For all these reasons, it is difficult to fathom why the federal government has retreated from implementing a ban it proposed on preventing companies with a record of convictions involving human trafficking, sexual assault or the causing of an employee’s death, from being eligible to hire temporary foreign workers. Just one conviction would have been enough to keep an employer out of the program.
It was precisely because of incidents of abuse directly connected to the program that the government originally conceived the ban. The government’s explanation for backing off from it now is that new regulations require “employers to make reasonable efforts to provide a workplace free of abuse” and that lawyers have advised the ban would have been redundant.

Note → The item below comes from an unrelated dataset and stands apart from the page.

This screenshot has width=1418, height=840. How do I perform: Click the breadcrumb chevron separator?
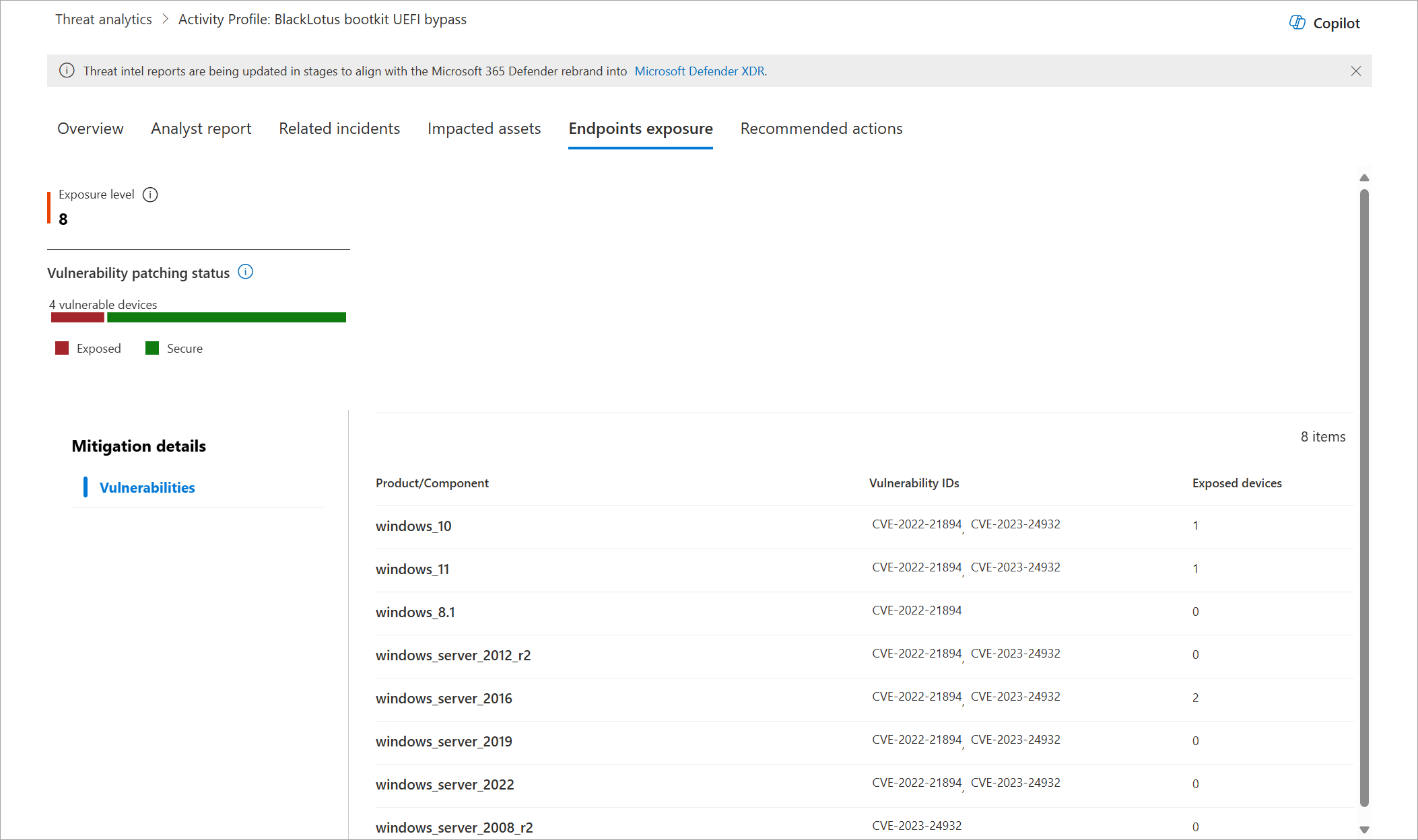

Anything that offers the suitably vague phrase “reasonable efforts” is automatically open to a broad spectrum of interpretation and does nothing to guarantee protection for those most vulnerable. Such soft language is odd, given the fact that the federal Public Safety ministry voiced its concerns just three months ago when it asked for proposals in its quest for information on labour trafficking: “A major source of criminal opportunity for forced labour is the area of temporary foreign workers.”
It is alarming that companies with serious convictions on their record would be given a free pass in this regard. And while the government argues that the new regulations allow federal authorities to conduct work site inspections, some realism needs to be injected. Temporary foreign workers, for all of the reasons that place them on unsure footing in Canada, are probably the least likely group to be whistleblowers and approach an inspector on the job site to air their concerns. Canadian citizens have a hard time themselves in blowing the whistle about their employer’s perceived transgressions, for fear of losing their jobs. One can only imagine how much more fear a temporary foreign worker would feel doing so, especially if his or her family back home is relying on this temporary Canadian income.
Just as someone convicted of child molestation doesn’t get to work in a daycare centre, so too should a company found guilty of crimes against its employees not be allowed to benefit from the temporary foreign worker program.